L’auteur de cette modeste contribution n’est ni juge ni partie et son objectif n’est nullement de faire le procès des intentions des acteurs libyens internes, car ils ont à la fois tort et raison. Ils sont tous en quête d’une Libye prospère, et ils ont tous tort au sujet de la stratégie adoptée en vue d’y parvenir. Une solution pérenne de la crise libyenne ne peut et ne doit émaner que des Libyens eux-mêmes qui doivent se parler face à face, se dire toutes les vérités, même sans retenue, pour trouver une solution aux problèmes dont leur pays pâtit.
C’est cette synergie interne, et elle seule, qui est de nature à épargner à la Libye une catastrophe certaine. C’est cette synergie que les frères libyens doivent cultiver, adopter et ériger en unique stratégie de sortie de crise. Pour lui donner toutes les chances d’aboutir, il convient surtout de la préserver de toute ingérence étrangère. Au peuple libyen tout entier, nous pouvons dire : « vous connaissez mieux que quiconque les réelles intentions de l’ensemble des acteurs externes ». Aux deux camps qui se disputent la Libye, nous disons « attention au baiser de la mort! »
Les observateurs les plus avertis de la scène libyenne sont unanimes pour soutenir l’idée selon laquelle le sort de la Libye est devenu hypothéqué par les grandes puissances internationales et régionales. Ils s’accordent aussi sur le fait qu’à moins d’une réelle prise en charge des Libyens de leur sort par eux-mêmes, le scénario d’une partition de la Libye est en marche, fort malheureusement avec la bénédiction de ces mêmes puissances internationales.
Cependant, chacune de ces puissances dispose d’un agenda propre, et les Libyens en sont conscients, mais continuent, paradoxalement, de céder à leurs sirènes. Peut-être qu’en dehors de la synergie interne dont ils doivent se prévaloir, il ne leur reste que la logique du faible devant le fort, une logique contre laquelle se sont érigés plusieurs esprits de l’humanité, à l’instar de NIETZCHE et d’HEGEL.

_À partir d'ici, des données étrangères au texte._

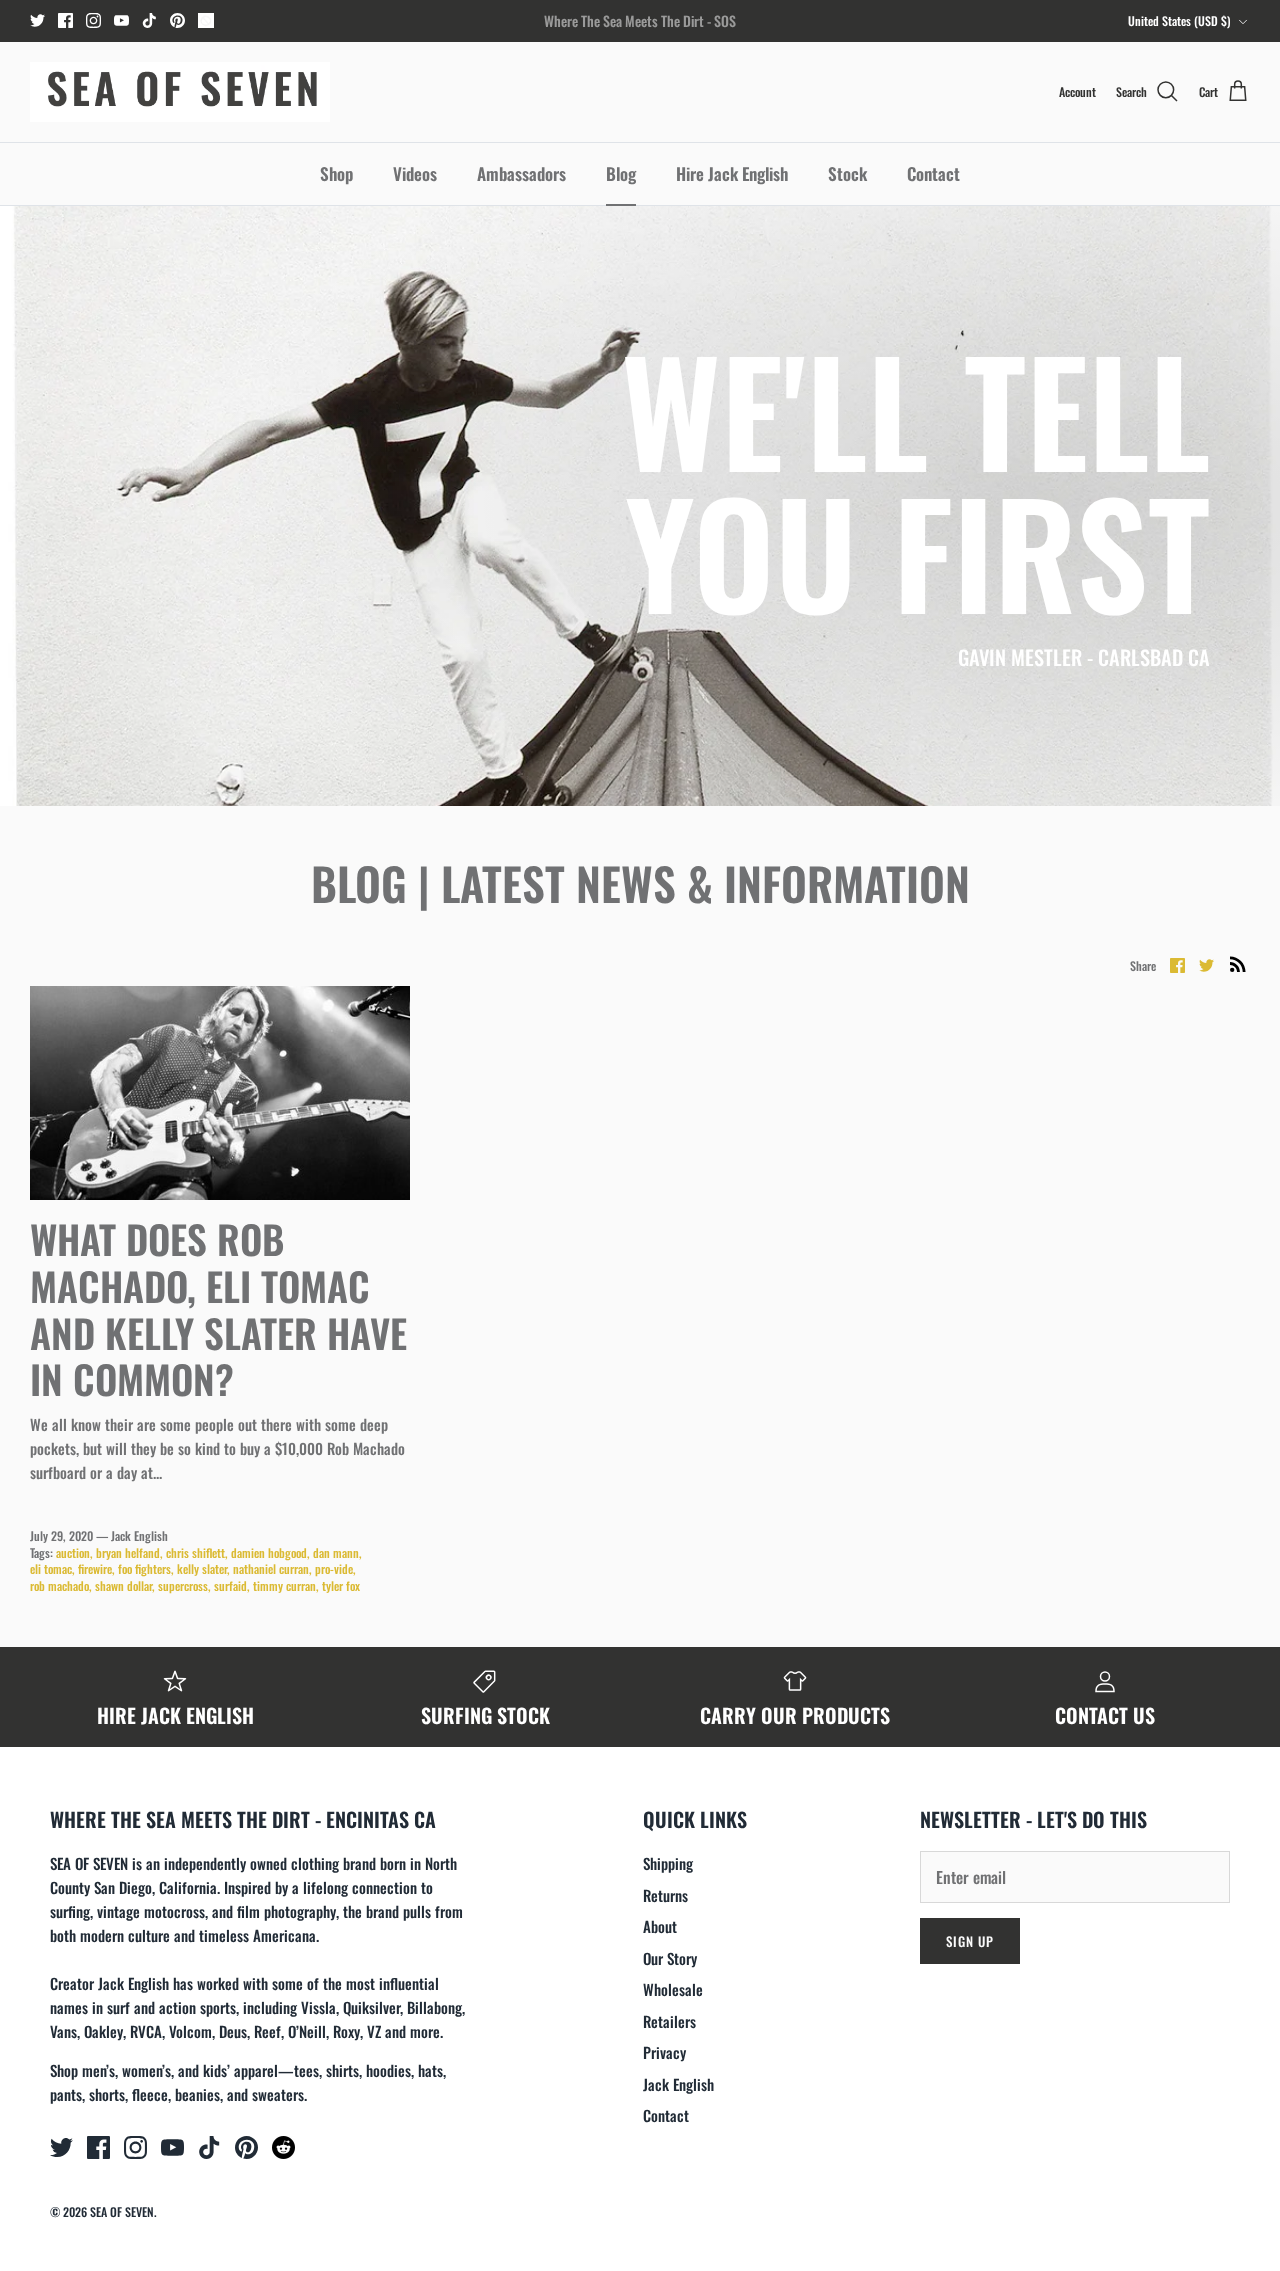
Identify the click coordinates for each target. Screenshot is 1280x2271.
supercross (183, 1585)
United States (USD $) (1179, 20)
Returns (665, 1895)
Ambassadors (521, 173)
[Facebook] (65, 20)
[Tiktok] (149, 20)
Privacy (664, 2052)
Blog (621, 173)
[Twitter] (37, 20)
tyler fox (341, 1585)
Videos (415, 173)
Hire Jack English (732, 173)
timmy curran (284, 1585)
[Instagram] (93, 20)
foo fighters (144, 1568)
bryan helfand (128, 1552)
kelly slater (202, 1568)
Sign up (970, 1941)
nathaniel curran (271, 1568)
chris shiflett (195, 1552)
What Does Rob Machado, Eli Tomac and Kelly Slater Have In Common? (218, 1308)
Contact (933, 173)
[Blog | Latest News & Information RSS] (1238, 963)
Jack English (678, 2084)
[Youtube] (121, 20)
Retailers (669, 2021)
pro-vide (334, 1568)
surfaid (230, 1585)
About (660, 1926)
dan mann (336, 1552)
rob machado (59, 1585)
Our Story (670, 1958)
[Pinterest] (177, 20)
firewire (95, 1568)
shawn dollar (123, 1585)
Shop (336, 173)
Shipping (668, 1863)
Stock (847, 173)
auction (73, 1552)
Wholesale (673, 1989)
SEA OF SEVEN (122, 2211)
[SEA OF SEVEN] (180, 92)
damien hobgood (269, 1552)
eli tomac (51, 1568)
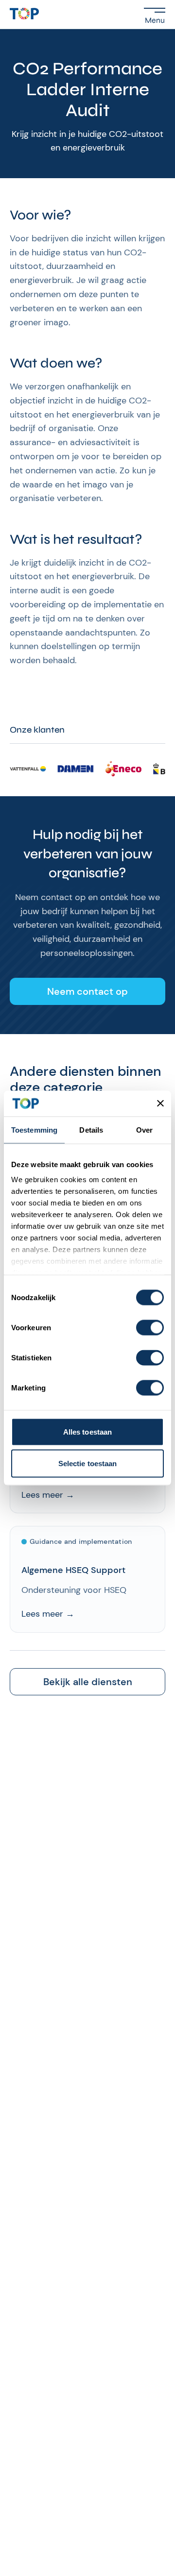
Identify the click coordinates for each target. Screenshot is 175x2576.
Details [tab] (91, 1129)
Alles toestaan (87, 1431)
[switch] (150, 1327)
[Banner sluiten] (160, 1103)
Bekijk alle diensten (87, 1681)
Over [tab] (144, 1129)
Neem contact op (87, 991)
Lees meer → (47, 1495)
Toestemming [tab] (34, 1129)
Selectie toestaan (87, 1463)
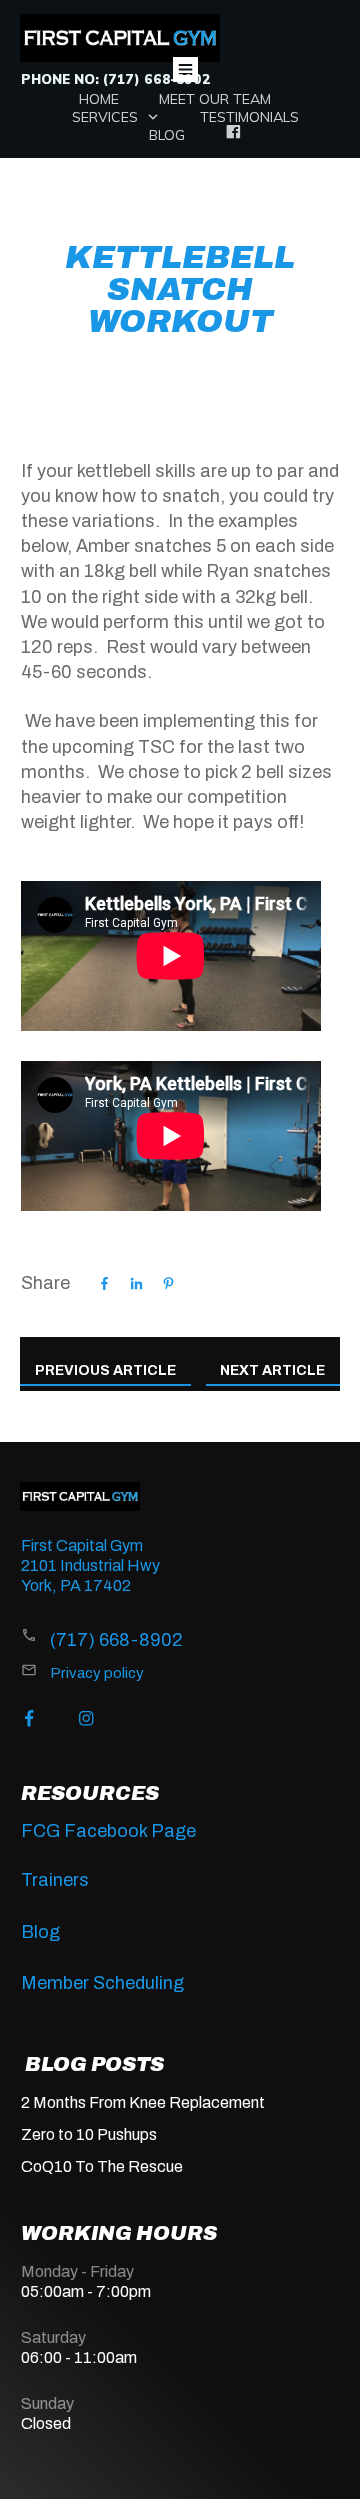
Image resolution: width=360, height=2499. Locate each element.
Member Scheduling (102, 1983)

Dans le même ordre d’idées, si le scénario d’un départage de la Libye en zones d’influence se concrétise, ceux qui tiennent la barre de la destinée de la Libye peuvent être certains que l’Histoire retiendra, de manière funeste, leurs noms comme architectes zélés de la division d’un pays resté uni et soudé, tout au long de son histoire, face aux menées impérialistes ; cette même Histoire qui retient, que le Lion du désert Omar AL MOKHTAR, a défendu bec et ongles son pays contre l’occupant italien, ce qui lui a valu de devenir un référentiel dans la mémoire collective, non seulement libyenne, mais également arabe.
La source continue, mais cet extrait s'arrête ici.